* [EXERCISE AIM] Among the entries below, one line contains "Task: Switch to list view mode" and another contains "Open Audio settings in sidebar". Transcribe those two lines and every line between them, exactly.

DATA Block Start

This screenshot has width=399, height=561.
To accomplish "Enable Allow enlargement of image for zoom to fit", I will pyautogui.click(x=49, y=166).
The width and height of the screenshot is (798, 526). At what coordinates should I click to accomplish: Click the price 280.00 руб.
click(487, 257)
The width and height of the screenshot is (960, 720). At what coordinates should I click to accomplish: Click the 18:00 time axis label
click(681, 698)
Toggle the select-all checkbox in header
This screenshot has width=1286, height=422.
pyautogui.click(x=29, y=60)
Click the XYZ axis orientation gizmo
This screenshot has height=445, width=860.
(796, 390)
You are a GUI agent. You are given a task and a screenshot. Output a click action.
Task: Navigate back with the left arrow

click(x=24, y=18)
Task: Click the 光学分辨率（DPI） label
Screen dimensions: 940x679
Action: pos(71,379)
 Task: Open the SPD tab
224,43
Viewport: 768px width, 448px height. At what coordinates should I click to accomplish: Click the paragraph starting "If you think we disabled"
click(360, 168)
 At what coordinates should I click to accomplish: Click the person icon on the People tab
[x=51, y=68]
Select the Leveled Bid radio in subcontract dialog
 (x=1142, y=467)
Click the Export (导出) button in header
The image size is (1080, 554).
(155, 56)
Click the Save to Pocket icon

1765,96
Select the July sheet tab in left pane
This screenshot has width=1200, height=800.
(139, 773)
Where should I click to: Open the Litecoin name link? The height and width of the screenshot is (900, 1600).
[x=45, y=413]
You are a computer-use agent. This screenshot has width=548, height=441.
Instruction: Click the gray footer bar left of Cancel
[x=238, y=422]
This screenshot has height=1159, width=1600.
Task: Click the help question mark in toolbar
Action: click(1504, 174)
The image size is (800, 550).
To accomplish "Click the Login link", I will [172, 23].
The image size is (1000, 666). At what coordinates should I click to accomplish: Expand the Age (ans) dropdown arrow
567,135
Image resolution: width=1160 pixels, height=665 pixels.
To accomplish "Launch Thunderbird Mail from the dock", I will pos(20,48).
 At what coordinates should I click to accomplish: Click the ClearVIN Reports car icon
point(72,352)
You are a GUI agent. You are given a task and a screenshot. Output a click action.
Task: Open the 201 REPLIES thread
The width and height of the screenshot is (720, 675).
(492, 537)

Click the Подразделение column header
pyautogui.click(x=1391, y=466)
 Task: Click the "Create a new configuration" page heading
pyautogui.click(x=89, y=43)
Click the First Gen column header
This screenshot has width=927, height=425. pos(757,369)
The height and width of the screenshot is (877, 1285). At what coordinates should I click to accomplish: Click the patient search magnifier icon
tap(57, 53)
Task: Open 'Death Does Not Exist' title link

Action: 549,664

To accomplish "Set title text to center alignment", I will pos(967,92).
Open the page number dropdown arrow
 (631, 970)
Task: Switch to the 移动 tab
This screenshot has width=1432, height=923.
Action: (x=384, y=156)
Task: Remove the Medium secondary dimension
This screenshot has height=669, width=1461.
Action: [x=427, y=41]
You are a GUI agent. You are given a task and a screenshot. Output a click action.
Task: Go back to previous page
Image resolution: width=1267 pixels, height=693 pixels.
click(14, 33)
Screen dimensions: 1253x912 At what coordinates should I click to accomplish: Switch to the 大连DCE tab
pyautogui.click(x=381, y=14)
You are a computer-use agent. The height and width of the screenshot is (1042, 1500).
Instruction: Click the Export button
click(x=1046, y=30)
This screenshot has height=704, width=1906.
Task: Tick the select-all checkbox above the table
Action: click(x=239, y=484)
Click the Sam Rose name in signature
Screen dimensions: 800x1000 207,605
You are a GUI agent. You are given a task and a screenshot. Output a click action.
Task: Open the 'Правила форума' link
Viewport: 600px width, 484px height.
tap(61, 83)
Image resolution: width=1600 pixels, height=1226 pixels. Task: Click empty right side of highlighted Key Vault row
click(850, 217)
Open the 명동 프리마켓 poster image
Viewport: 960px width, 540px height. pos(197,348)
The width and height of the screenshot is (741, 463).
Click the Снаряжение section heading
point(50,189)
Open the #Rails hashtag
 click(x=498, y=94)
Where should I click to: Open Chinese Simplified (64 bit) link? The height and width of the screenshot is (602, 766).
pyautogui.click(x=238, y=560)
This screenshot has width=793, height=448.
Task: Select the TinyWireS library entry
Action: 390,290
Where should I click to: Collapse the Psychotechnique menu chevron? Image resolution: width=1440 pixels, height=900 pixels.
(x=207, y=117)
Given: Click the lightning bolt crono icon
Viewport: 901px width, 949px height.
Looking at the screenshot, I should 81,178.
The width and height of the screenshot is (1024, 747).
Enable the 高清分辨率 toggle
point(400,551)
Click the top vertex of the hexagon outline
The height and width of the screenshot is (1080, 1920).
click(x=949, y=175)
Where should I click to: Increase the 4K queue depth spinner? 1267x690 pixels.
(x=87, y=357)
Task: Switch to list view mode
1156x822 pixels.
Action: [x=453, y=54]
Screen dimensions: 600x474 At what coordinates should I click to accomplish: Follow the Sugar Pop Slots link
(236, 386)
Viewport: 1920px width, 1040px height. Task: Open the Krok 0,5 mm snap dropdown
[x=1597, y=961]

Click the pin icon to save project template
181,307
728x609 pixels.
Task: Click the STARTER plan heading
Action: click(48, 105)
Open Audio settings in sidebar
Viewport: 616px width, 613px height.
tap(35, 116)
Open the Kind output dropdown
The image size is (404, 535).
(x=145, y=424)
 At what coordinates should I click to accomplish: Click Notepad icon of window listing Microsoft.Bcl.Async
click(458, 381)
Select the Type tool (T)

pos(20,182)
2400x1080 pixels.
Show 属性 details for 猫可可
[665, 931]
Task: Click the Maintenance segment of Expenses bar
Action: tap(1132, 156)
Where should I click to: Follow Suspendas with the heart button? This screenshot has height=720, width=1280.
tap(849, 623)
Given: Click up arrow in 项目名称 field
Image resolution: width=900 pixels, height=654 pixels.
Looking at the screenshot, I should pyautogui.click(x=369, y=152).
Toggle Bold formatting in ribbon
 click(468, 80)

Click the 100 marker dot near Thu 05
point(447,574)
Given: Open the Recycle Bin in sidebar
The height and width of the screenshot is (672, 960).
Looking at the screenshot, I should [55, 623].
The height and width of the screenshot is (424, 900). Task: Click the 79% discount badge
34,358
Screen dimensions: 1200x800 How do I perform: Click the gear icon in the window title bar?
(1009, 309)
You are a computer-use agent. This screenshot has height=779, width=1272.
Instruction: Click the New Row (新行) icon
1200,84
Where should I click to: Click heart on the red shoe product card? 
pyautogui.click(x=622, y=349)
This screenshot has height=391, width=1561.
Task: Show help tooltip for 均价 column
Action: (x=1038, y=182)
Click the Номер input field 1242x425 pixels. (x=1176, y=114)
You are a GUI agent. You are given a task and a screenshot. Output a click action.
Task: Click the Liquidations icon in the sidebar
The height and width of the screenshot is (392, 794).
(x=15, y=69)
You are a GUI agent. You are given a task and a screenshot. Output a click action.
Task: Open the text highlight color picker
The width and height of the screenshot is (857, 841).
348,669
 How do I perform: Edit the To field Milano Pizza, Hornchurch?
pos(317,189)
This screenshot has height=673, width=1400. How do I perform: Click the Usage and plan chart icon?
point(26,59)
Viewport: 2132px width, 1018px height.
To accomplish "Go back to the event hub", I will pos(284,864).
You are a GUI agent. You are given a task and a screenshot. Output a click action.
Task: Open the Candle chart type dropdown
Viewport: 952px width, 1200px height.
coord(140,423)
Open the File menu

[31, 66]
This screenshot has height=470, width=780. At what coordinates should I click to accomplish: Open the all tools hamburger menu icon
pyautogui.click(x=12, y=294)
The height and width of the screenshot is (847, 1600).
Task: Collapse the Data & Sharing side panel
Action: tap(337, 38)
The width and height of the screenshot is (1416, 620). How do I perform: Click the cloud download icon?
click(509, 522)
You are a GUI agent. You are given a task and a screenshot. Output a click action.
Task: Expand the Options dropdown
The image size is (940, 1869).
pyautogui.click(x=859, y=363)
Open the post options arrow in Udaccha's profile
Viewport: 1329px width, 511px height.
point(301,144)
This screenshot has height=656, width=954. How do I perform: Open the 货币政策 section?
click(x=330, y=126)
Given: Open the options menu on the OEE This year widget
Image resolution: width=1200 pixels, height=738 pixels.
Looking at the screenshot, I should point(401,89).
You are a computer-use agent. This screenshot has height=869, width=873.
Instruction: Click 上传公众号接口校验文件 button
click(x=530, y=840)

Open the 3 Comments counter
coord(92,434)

DATA Block End

* [REPLY TO THE TASK]
Task: Switch to list view mode
1156x822 pixels.
Action: [x=453, y=54]
Screen dimensions: 600x474 At what coordinates should I click to accomplish: Follow the Sugar Pop Slots link
(236, 386)
Viewport: 1920px width, 1040px height. Task: Open the Krok 0,5 mm snap dropdown
[x=1597, y=961]

Click the pin icon to save project template
181,307
728x609 pixels.
Task: Click the STARTER plan heading
Action: click(48, 105)
Open Audio settings in sidebar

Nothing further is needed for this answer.